▸ Requirement
Quote the passage of the Gettysburg Campaign text between "Revision as of" and "equality and democracy.", inclusive, word for word.

▸ Text excerpt
▼
Revision as of 17:36, 14 December 2007

The Gettysburg Campaign of June-July 1863 was a decisive turning point in the American Civil War. Confederate General Robert E. Lee led his Army of Northern Virginia into a raid into Pennsylvania designed to capture supplies and destroy the political will of the Union to continue the war. He encountered the main Union army under General Meade at Gettysburg, Pennsylvania. In an intensely fought 3-day battle, Lee was decisively defeated. He was trapped but Meade's dilatory pursuit allowed him to escape. The battle became a central icon of courage on both sides, and was used by President Abraham Lincoln in his Gettysburg Address to mark the birth of a new nation dedicated to equality and democracy.

Summary

Lee's movement started on the first of June and within a short time was well on its way through Maryland, with General George Meade, the new Union commander, moving north along parallel lines. Lee's cavalry, under General Jeb Stuart had the primary mission of gathering intelligence on where the enemy was position, but Stuart failed and instead raided some supply trains. He did not rejoin Lee until the battle was underway. Lee's armies threatened Harrisburg, Washington, Baltimore and even Philadelphia. Local militia units hurriedly formed to oppose Lee, but they were inconsequential in the face of a large, battle-hardened attack force. Gettysburg was a crossroads junction in heavily wooded areas. Over three days, July 1-3, Confederate forces arrived piecemeal from the northwest, while Union forces arrived piecemeal from the east. By July 1 Meade was to the south of Lee--Lee's retreat was cut off and he had to fight, and had to win. On July 1, 1863, the fighting began, with a Confederate advantage in manpower. The Union forces fell back on a fishhook position on hills to the southeast of town.

The bloody combat in very hot July weather climaxed in the spectacular but fruitless charge of General George E. Pickett's brigades into a trap set by Union forces atop Cemetery Ridge. Pickett failed, and lee was out of reserves (and out of artillery ammunition). After this decisive defeat, Lee was trapped, but Meade failed badly in not pursuing. Lee's escape was one of his greatest achievements. By the end of July Lee's depleted army was back in its camps around Orange Court House, Virginia. There was little important action the rest of the year.

For months Confederates denied there was a defeat. However the only bright spot for them was that Lee's army systematically looted Pennsylvania and in retreat brought back enough captured food, wagons, hardware, horses and cattle to keep Lee supplied for months to come.[1] The looting indeed was part of Lee's plan, but the 28,000 casualties permanently weakened his army, leaving it no chance to take the initiative in the future.
▲
▸ Dataset extract
▼
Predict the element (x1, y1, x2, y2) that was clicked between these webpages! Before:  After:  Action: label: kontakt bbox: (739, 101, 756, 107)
▲
▸ Result of the task
Revision as of 17:36, 14 December 2007

The Gettysburg Campaign of June-July 1863 was a decisive turning point in the American Civil War. Confederate General Robert E. Lee led his Army of Northern Virginia into a raid into Pennsylvania designed to capture supplies and destroy the political will of the Union to continue the war. He encountered the main Union army under General Meade at Gettysburg, Pennsylvania. In an intensely fought 3-day battle, Lee was decisively defeated. He was trapped but Meade's dilatory pursuit allowed him to escape. The battle became a central icon of courage on both sides, and was used by President Abraham Lincoln in his Gettysburg Address to mark the birth of a new nation dedicated to equality and democracy.